• [EXCERPT]:
== == ==
"Murray Bridge" Top 5 Page for this destination State of South Australia Off The Beaten Path Tip by iandsmith
State of South Australia Off The Beaten Path: 34 reviews and 58 photos
Just 78 km from Adelaide, Murray Bridge (pop 17,000) is a major centre on the Murray River north of Lake Alexandra and is a mere 26 metres above sea level.
It's one of those towns that tempts one to explore and one is not disappointed.
The area originally was inhabited by the Ngarrindjeri Aborigines. The river provided abundant food and they lived well off a diet of kangaroos, emus, wombats, goannas, lizards, ducks, turtles, fish, snakes and bird eggs, none of which except roos can be found on a menu today.
In his futile search for an inland sea but also an understanding of where all the westward flowing rivers finished, the first European into the area was Captain Charles Sturt who rowed a whale boat down the Murrumbidgee and reached where Murray Bridge now stands in early February 1830.
From this point onwards there was always the thought that the Murray River could be used for transportation and access to the western areas of New South Wales and Queensland. With the formal establishment of Goolwa as the port at the mouth of the Murray in the 1850s this became a reality.
The area was established when a road bridge was opened over the Murray River in 1879. It was followed in 1886 by the Adelaide-Melbourne railway line which cemented the town's importance as a vital link across the river.
The town was laid out in 1883 and was called Mobilong. Land was sold in Adelaide in 1884 under the advertisement 'Murray traders, woolwashers, builders and all men of enterprise. Give heed to what is now offered to you.' Later it was called Edwards Crossing but it became Murray Bridge when a new railway bridge was constructed across the river in 1924.
The town's most recent Swanport Bridge, built five kilometres downstream from Murray Bridge, was completed in 1979.
Today the town is an agricultural centre driven by dairying, chicken raising, pig breeding, tomato and snow pea growing.
Wandering around its historical centre (start from the Tourist Centre who will supply you with a free map) is an interesting diversion.
== == ==
• [Collected data entries]:
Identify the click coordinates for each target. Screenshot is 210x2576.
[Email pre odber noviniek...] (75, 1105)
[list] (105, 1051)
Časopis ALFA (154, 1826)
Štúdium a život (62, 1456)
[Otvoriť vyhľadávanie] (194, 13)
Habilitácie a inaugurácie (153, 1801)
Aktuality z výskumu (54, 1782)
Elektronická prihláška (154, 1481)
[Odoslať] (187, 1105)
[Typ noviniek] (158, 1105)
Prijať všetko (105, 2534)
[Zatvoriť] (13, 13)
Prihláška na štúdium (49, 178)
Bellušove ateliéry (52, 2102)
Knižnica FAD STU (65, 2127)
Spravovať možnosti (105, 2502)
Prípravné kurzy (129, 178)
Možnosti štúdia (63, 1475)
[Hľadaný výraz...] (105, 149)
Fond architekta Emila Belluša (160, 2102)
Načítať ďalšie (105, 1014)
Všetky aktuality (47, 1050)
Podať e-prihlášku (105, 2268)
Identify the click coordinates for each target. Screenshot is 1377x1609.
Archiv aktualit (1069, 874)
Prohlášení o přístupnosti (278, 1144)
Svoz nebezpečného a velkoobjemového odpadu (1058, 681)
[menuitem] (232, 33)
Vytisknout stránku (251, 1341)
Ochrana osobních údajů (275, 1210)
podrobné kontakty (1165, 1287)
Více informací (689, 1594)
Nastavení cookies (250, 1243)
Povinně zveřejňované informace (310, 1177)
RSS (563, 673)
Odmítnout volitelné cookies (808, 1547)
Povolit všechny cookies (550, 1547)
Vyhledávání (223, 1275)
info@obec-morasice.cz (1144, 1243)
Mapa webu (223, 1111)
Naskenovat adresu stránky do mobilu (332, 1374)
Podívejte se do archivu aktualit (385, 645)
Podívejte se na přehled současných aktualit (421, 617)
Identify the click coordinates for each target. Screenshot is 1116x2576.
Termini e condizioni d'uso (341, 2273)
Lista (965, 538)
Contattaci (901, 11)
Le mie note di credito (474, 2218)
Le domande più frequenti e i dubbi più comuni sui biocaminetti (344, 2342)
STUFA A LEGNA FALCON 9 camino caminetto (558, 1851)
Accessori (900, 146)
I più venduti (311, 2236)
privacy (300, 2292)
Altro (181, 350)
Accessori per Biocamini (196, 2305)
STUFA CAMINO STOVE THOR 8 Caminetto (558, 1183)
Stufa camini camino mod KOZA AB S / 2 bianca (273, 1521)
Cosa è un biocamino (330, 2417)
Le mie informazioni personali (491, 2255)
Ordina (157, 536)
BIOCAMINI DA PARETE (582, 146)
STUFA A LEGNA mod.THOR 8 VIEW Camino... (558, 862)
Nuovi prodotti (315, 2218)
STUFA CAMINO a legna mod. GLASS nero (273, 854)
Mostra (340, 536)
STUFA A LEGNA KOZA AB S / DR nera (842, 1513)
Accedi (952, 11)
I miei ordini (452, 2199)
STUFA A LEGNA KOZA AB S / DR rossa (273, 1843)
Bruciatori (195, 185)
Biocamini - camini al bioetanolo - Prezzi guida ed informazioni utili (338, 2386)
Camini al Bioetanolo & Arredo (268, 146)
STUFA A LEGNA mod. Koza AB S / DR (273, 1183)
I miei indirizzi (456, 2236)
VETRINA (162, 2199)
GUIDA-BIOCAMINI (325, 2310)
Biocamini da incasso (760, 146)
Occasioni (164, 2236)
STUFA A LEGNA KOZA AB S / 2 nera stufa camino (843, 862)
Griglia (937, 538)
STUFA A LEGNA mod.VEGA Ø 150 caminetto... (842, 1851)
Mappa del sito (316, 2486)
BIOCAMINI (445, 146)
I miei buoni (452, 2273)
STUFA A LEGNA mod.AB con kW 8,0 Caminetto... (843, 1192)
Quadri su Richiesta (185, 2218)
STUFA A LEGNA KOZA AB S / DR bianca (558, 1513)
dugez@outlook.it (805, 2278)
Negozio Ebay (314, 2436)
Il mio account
== == ==
• [PARTS OF THE EXERCISE]:
1. Answer these from the Murray Bridge text above:
(a) How far is Murray Bridge from Adelaide?
(b) When did Captain Charles Sturt reach the place where Murray Bridge now stands?
(c) What was the town called when it was laid out in 1883?
2. Rewrite the part of the Murray Bridge text starting with "The area originally" and going on through "early February 1830.", swapping "whale boat" for "small boat".

• [SOLUTIONS IN ORDER]:
1.
(a) 78 km
(b) Early February 1830
(c) Mobilong

2.
The area originally was inhabited by the Ngarrindjeri Aborigines. The river provided abundant food and they lived well off a diet of kangaroos, emus, wombats, goannas, lizards, ducks, turtles, fish, snakes and bird eggs, none of which except roos can be found on a menu today.
In his futile search for an inland sea but also an understanding of where all the westward flowing rivers finished, the first European into the area was Captain Charles Sturt who rowed a small boat down the Murrumbidgee and reached where Murray Bridge now stands in early February 1830.